Excerpt START

NFL Star Brandon Marshall Comes Clean With Borderline Personality Disorder

... and mental health gets the respect it deserves.

Brandon Marshall/Marc Serota

It used to be that when a celebrity, political figure, or sports star ran into trouble with the law -- or with their spouse -- they simply went to “treatment,” which basically translated into an acceptable excuse for their behavior. It was their publicity "out."

The specific reason for treatment was usually hush-hush, while magazine cover stories and publicists flaunted their expertise, leading us to believe that alcohol and pills were the only possible sources for any kind of life struggle in limelight. It was a time when sex addiction, self-mutilation, eating disorders and bipolar manic episodes were kept in the therapy room and out of the headlines. But those times are gone, and things have changed.

What was once a PR excuse -- disguised as treatment -- has now become an accepted, humanizing, and revealing attempt towards creating a better life, also known as honesty.

Going to treatment is still the thing to do when you hit rock bottom, but coming clean to your fans about what’s really going on has certainly caught on. As a therapist and huge supporter of not pretending you’re an alcoholic when you’re really a sex addict, I must say, I’m loving every minute of it.

Brandon Marshall, NFL wide receiver for the Miami Dolphins, is one of the people getting "real" and coming clean with his issues. And personally, I think he just got hotter. He announced this week that he’s been suffering with Borderline Personality Disorder (BPD) and attributes his life-changing turn around to three months of intensive therapy and treatment.

Marshall had a personal videographer come along with him to treatment to capture his experience, with the hope of offering support and to de-stigmatize others who are going through the hell he went through. The documentary, Borderline Beast, released this trailer this past week.

My reservations about diagnoses as major as BPD being brought to the public table still remain to some extent. I worry about fragile individuals who are looking for an explanation for their struggles and a diagnosis that feels as right as a horoscope out of Cosmo. I can only hope the documentary does a solid job at explaining what a complex diagnosis BPD is, so those who have it know it in their gut, and those who don’t only walk away with more empathy rather than confusion.

All that being said, I’m thrilled “treatment” is now being diversified and given the rich context it so deserves. Therapy is finally being welcomed for what it really is: a place for people to change their lives for the better, look at themselves from a different lens and learn what happy and healthy really mean. It’s 2011, therapy is no longer a place to be judged and analyzed to a pulp. That’s what high school is for.

Excerpt END

◆ Work request A ◆
Write out the part of the Brandon Marshall article between "Brandon Marshall, NFL" and "this past week.", inclusive.
◆ Work request B ◆
According to the Brandon Marshall article, what is the title of the documentary about Marshall's treatment?
◆ Work request C ◆
Decide whether each statement agrees with the Brandon Marshall article, answering yes or no and quoting the deciding words: (i) Marshall plays wide receiver for the Miami Dolphins. (ii) The writer has no reservations about major diagnoses like BPD being discussed in public. (iii) Marshall went through treatment without anyone filming him.

Input data START

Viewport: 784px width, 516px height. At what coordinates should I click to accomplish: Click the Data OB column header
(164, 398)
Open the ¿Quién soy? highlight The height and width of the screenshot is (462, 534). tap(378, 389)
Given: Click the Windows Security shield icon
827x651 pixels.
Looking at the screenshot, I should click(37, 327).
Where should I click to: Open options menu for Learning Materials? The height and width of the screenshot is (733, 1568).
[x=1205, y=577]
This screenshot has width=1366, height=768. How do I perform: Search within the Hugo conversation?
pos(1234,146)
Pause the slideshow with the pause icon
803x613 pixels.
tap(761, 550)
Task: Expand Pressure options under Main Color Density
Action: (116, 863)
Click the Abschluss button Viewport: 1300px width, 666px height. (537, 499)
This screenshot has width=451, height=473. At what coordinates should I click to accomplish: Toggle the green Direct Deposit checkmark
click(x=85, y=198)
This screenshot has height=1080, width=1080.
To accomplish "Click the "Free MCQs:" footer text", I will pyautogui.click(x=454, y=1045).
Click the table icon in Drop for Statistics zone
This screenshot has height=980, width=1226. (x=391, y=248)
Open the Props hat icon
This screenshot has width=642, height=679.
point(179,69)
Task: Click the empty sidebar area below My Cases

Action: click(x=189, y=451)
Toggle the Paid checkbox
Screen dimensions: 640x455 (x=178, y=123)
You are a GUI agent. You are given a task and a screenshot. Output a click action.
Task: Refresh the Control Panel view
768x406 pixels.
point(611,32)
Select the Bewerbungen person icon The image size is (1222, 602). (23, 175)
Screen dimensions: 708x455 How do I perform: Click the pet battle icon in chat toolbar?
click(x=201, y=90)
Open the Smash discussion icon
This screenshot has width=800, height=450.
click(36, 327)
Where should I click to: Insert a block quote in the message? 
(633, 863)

Input data END

◆ Response A ◆
Brandon Marshall, NFL wide receiver for the Miami Dolphins, is one of the people getting "real" and coming clean with his issues. And personally, I think he just got hotter. He announced this week that he’s been suffering with Borderline Personality Disorder (BPD) and attributes his life-changing turn around to three months of intensive therapy and treatment.

Marshall had a personal videographer come along with him to treatment to capture his experience, with the hope of offering support and to de-stigmatize others who are going through the hell he went through. The documentary, Borderline Beast, released this trailer this past week.

◆ Response B ◆
Borderline Beast

◆ Response C ◆
(i) Yes: "Brandon Marshall, NFL wide receiver for the Miami Dolphins"
(ii) No: "My reservations about diagnoses as major as BPD being brought to the public table still remain to some extent."
(iii) No: "Marshall had a personal videographer come along with him to treatment to capture his experience"